* [Tasks to carry out]:
#1 List every activity that the passage on 17th-century Dutch inns says one could do at the inn, up to and including gambling.
#2 Extend the passage on 17th-century Dutch innkeepers with a further paragraph that follows on from its final sentence.

* [Supplied text]:
Innkeeper (herbergier or waard)

The entertainment the 17th century Dutchmen had, was limited. Life was hard and death was everywhere. Most of them had to work hard to earn their daily bread, but there were a few places to relax.

If a nobleman in the Middle Ages spent the night at an inn, he attached his shield to the front-wall and put a guard next to the door in order to scare of the robbers and beggars. Seeing the shield the other travelers knew they were in the company of noble guests and that they could safely close their eyes. The innkeeper asked the knight if he could keep the shield as a souvenir and attached it to his inn permanently. When Count Dirk VI went to Kleef he had a number of spare shields with him, to leave behind at every inn. It is said, that this explains why so many inns had a coat of arms or a lion in their name.

The inn was the place where the 17th century countryman spent his time for leisure and pleasure. One could drink there, or smoke, sing, talk and most of all gamble. The men played cards or chess, and always for money. Very popular was a particular dice-game, which resembles the American game craps. The inn was also the perfect place to do business, although the church called it evil-, silly- or fool’s trade; some deals were made with too much alcohol as bad counseller. The frequency of this kind of deals was so high, that in Holland a law was issued, that every transaction made in an inn or bar could be cancelled within 24 hours.

Data entries
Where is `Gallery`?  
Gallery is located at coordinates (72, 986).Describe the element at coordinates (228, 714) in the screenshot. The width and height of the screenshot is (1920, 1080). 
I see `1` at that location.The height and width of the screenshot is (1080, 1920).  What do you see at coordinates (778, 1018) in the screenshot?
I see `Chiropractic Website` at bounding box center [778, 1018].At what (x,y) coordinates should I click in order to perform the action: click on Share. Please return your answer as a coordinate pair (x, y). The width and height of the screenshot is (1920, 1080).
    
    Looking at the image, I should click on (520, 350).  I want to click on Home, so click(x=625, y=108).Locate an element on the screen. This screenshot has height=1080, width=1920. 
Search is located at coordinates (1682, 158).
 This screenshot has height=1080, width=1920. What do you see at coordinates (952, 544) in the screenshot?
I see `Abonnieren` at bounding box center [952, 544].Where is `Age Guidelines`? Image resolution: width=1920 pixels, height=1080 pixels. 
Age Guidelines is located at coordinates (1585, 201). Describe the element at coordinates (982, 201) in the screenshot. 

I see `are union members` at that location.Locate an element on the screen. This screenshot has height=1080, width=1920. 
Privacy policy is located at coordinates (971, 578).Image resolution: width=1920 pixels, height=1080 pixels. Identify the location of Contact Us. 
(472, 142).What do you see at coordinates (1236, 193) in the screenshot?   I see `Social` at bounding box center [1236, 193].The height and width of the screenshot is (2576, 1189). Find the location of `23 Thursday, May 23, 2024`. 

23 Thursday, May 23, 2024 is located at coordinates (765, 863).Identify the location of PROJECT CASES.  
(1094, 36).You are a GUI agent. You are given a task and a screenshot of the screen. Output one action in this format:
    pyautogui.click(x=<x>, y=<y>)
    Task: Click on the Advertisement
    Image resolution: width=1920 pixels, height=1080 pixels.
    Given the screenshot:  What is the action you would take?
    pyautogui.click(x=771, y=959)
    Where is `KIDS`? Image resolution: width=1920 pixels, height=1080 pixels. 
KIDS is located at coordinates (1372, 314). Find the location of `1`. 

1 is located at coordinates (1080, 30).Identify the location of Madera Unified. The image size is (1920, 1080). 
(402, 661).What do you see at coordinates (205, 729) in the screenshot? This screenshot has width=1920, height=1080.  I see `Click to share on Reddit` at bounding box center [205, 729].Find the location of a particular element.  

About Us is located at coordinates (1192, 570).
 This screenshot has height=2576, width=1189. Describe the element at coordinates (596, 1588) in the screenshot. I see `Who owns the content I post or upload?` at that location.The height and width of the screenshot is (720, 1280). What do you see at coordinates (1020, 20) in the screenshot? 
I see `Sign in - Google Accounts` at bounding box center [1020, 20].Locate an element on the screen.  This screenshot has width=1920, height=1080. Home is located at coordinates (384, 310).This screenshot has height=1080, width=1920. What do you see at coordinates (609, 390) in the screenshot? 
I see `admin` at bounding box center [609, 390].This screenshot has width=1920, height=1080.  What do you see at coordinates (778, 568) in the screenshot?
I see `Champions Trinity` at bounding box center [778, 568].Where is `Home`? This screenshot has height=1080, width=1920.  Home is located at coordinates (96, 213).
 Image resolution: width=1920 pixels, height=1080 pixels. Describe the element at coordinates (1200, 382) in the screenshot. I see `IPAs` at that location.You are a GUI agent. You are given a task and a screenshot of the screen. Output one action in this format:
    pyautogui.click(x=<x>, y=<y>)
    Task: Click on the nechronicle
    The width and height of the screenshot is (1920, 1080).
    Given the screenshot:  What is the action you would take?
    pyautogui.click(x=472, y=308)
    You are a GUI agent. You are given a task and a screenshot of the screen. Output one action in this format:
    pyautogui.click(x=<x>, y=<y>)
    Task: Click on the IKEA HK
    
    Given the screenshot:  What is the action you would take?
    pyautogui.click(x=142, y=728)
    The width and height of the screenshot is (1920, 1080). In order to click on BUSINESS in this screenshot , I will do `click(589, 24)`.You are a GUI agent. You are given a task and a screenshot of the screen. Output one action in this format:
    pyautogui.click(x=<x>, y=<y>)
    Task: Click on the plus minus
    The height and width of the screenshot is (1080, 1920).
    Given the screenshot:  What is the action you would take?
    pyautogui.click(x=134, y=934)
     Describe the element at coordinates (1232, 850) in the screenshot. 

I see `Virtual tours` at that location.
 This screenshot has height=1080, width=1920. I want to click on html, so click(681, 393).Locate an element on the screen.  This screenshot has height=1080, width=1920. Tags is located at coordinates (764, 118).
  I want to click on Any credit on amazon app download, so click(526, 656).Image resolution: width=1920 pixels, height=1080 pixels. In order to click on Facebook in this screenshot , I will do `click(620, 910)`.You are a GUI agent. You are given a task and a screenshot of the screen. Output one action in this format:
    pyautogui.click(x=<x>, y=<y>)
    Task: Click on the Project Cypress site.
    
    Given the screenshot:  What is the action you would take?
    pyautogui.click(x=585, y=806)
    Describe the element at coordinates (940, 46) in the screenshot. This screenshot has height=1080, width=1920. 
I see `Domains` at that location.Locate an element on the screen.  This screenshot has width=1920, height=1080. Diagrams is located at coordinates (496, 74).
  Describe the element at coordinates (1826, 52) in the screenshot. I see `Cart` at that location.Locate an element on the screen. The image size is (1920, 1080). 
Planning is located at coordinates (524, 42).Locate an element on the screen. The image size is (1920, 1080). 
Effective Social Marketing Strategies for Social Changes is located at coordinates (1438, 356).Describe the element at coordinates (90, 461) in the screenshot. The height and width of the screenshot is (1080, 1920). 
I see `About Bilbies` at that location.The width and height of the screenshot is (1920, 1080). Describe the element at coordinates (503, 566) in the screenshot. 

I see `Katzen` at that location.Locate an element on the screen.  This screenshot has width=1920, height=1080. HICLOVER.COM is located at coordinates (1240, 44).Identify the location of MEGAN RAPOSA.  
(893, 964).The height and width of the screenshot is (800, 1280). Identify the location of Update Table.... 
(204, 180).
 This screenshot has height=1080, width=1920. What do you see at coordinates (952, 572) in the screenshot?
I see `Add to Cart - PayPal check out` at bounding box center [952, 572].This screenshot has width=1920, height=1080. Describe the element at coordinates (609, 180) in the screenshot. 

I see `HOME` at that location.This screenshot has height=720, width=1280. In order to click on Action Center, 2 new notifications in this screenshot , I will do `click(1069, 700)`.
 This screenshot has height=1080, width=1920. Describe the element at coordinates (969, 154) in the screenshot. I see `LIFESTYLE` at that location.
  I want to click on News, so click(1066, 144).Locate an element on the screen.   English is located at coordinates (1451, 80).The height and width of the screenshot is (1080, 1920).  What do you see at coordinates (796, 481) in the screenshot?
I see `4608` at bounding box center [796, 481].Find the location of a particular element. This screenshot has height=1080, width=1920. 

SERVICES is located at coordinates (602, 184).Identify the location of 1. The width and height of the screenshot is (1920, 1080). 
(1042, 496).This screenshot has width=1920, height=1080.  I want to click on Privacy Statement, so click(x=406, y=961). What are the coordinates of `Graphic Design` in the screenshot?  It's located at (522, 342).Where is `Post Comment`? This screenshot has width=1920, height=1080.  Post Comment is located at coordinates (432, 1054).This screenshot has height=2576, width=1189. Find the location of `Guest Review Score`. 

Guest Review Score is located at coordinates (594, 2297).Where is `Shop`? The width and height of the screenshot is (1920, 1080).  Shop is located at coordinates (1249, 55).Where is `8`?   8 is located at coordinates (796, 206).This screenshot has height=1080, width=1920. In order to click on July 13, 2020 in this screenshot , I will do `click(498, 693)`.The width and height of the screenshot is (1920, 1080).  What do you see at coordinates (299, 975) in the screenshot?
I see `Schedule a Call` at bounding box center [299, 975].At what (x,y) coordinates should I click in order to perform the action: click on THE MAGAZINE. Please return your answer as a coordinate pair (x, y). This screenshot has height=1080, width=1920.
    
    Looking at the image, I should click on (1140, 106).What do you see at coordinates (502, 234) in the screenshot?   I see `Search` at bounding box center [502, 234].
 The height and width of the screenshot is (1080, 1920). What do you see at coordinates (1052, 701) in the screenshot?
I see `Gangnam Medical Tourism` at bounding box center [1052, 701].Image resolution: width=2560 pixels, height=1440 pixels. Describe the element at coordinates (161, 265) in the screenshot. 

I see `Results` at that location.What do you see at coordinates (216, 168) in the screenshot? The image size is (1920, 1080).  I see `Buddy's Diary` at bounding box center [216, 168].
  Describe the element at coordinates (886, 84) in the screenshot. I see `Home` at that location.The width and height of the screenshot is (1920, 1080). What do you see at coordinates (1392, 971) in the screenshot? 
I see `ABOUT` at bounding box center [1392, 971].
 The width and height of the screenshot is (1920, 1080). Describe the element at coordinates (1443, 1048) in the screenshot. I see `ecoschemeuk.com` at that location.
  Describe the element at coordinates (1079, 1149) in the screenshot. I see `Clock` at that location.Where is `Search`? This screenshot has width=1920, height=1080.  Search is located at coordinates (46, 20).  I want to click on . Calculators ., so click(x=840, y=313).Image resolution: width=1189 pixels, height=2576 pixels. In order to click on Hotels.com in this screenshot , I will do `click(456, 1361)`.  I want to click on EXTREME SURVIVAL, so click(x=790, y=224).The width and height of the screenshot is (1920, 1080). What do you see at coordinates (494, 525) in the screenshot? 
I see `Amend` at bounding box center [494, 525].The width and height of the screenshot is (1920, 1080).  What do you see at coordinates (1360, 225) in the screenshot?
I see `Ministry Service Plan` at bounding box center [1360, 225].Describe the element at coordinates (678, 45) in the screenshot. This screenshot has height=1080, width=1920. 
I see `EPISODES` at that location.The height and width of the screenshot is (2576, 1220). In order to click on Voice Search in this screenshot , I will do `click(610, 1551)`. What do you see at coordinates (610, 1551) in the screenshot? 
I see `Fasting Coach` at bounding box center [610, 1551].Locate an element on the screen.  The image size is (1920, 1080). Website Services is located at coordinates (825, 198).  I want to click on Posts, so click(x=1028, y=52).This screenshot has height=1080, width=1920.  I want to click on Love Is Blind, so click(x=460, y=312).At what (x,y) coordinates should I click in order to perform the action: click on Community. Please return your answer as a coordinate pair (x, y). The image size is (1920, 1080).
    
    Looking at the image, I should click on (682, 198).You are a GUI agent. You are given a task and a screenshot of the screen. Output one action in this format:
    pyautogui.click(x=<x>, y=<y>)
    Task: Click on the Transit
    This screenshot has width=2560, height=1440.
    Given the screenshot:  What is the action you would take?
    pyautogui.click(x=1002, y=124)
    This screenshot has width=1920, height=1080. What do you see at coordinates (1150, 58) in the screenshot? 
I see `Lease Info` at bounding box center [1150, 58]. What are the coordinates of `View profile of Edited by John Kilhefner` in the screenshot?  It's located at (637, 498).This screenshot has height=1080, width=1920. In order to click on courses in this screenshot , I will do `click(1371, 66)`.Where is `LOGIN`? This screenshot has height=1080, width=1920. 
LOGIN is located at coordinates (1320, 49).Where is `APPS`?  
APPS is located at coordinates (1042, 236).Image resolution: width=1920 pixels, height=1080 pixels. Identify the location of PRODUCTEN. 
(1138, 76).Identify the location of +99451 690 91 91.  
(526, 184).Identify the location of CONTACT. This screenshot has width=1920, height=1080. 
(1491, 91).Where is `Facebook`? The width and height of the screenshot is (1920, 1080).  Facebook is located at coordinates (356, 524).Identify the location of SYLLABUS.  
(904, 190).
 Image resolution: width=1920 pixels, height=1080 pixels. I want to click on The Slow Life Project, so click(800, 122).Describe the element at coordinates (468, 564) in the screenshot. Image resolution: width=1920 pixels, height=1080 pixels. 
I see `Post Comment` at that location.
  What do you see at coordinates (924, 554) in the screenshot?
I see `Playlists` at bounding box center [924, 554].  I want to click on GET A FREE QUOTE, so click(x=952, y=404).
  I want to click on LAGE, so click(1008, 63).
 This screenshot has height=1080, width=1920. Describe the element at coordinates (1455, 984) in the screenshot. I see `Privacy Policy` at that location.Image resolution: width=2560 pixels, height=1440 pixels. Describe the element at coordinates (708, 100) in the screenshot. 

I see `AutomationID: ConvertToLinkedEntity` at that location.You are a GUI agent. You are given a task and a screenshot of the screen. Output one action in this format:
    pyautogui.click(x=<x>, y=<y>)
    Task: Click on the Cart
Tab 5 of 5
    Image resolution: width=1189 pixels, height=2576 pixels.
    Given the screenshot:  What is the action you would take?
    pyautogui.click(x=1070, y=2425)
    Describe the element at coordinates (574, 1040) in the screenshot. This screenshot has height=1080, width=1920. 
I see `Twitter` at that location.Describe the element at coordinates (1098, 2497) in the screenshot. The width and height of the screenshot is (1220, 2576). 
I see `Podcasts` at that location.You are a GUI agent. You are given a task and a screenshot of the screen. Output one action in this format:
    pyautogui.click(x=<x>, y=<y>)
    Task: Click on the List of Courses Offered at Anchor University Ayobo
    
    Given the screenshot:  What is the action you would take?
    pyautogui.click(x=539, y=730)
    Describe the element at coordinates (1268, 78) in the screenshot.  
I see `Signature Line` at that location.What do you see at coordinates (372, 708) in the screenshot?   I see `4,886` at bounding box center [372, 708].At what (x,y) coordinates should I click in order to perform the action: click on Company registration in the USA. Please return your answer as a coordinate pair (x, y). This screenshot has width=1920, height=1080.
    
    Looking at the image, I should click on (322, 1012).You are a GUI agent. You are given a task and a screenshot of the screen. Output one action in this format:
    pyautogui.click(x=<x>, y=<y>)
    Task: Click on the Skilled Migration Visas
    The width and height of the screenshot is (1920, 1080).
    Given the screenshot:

* [Task responses]:
#1
- Drink
- Smoke
- Sing
- Talk
- Gamble

#2
The highlights for the innkeeper were the annual fairs and markets. Musicians and comedians had to draw the customers and raise sales. The whole family had to work at the inn; the wife and daughters served the drinks, while the father and sons entertained the guests with cards and games and removed any occassional troublemakers. In later years the inns had their own “amusement park”; labyrinths were laid out next to the inn. Or a field for the local favorite ball sport malie, a game simular to croquet.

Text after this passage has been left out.